→ Data provided
[Start of section]

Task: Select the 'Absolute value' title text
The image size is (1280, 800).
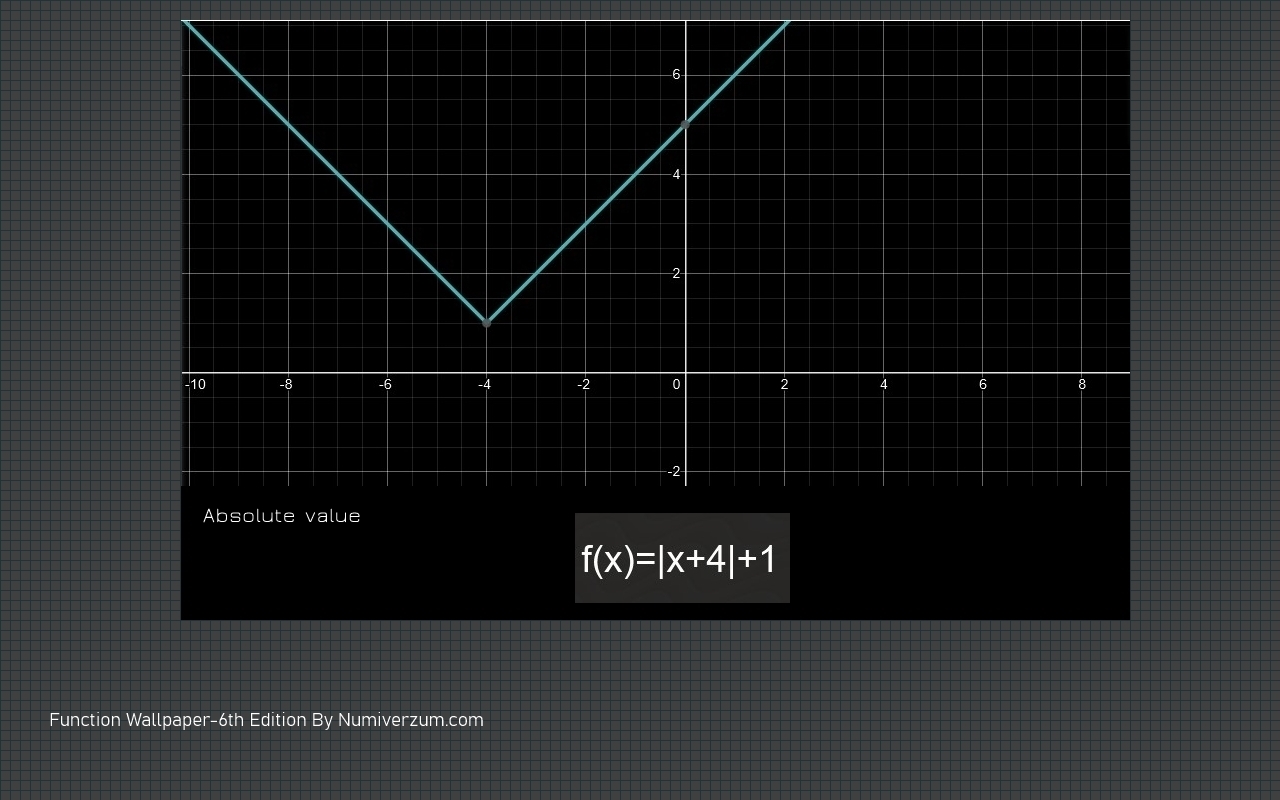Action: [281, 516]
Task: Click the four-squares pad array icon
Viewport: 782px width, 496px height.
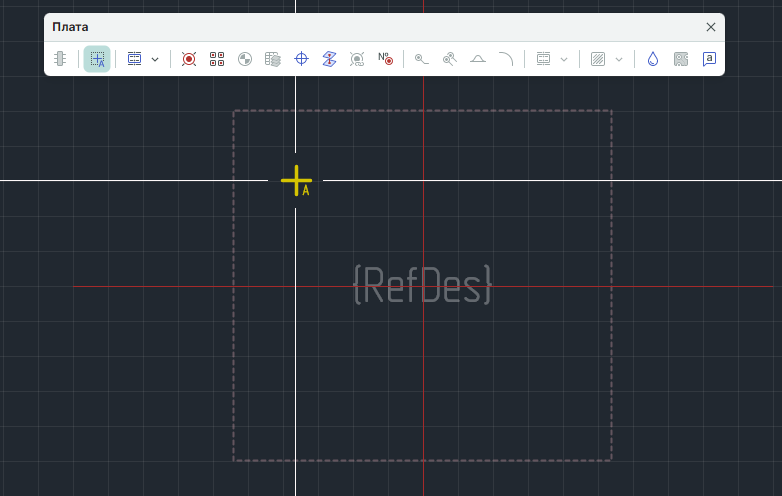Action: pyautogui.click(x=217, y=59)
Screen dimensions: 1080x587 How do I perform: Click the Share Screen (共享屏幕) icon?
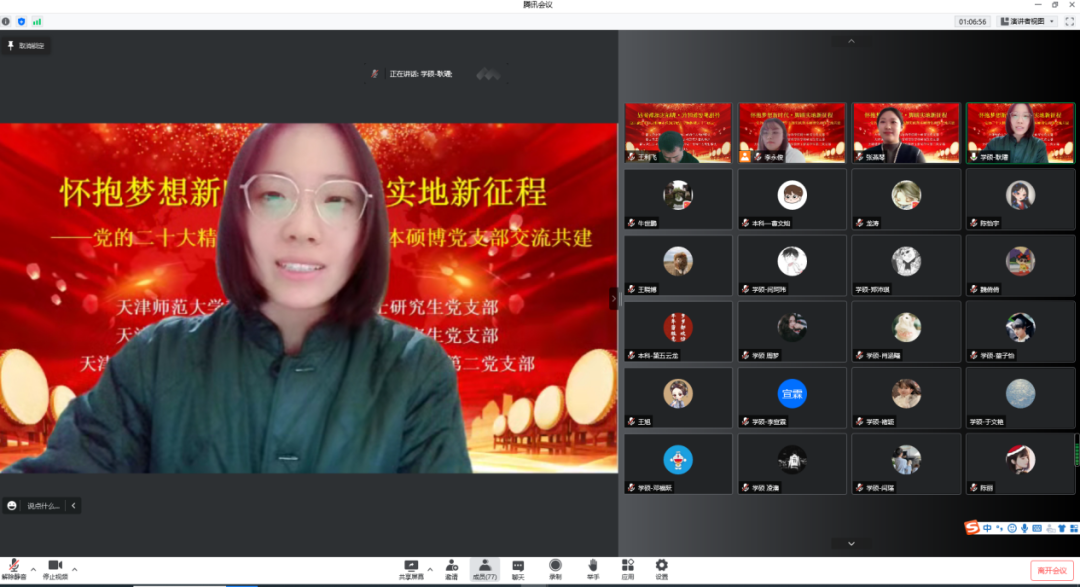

[End of section]
[Start of section]

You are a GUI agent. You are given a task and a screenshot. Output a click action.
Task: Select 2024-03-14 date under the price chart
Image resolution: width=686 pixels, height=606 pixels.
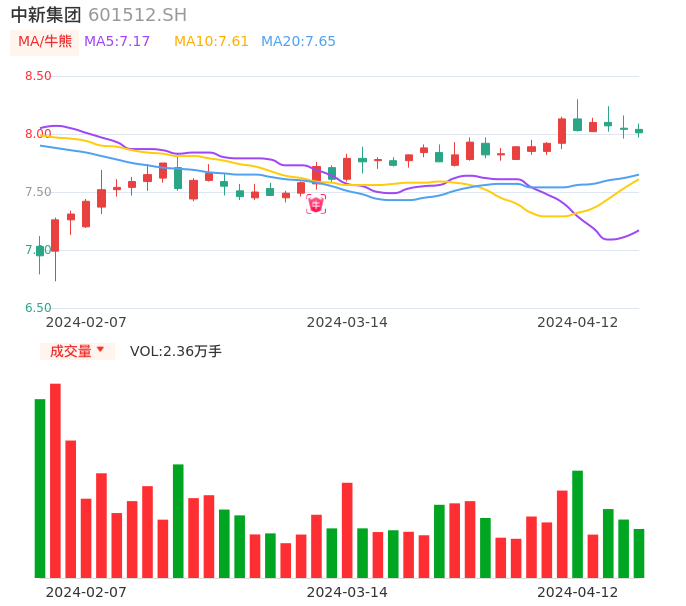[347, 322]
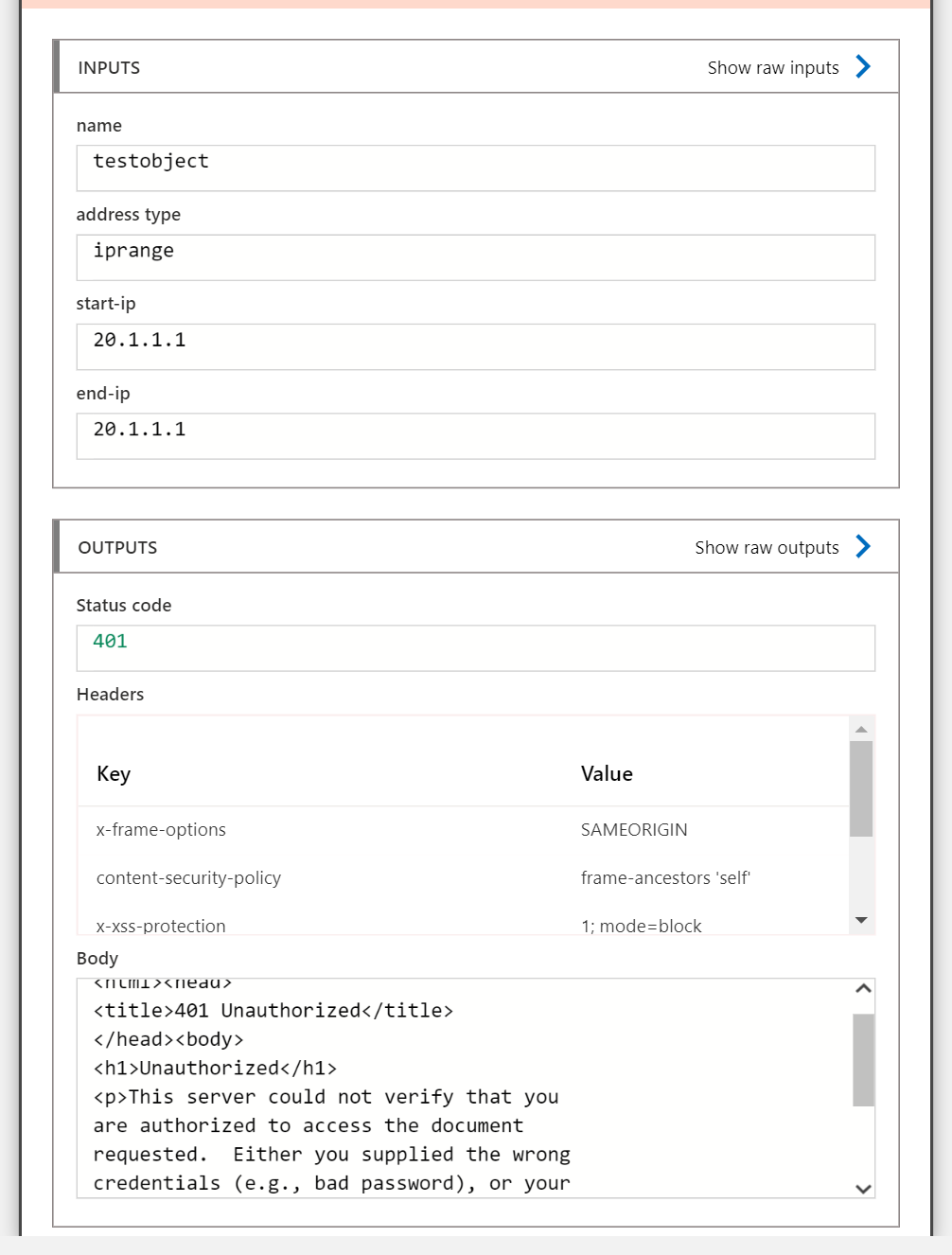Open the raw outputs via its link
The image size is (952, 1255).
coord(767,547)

[End of section]

→ Exercise brief
A single number is expected: how many lines in the records contain the string "Select".

→ Exercise output
2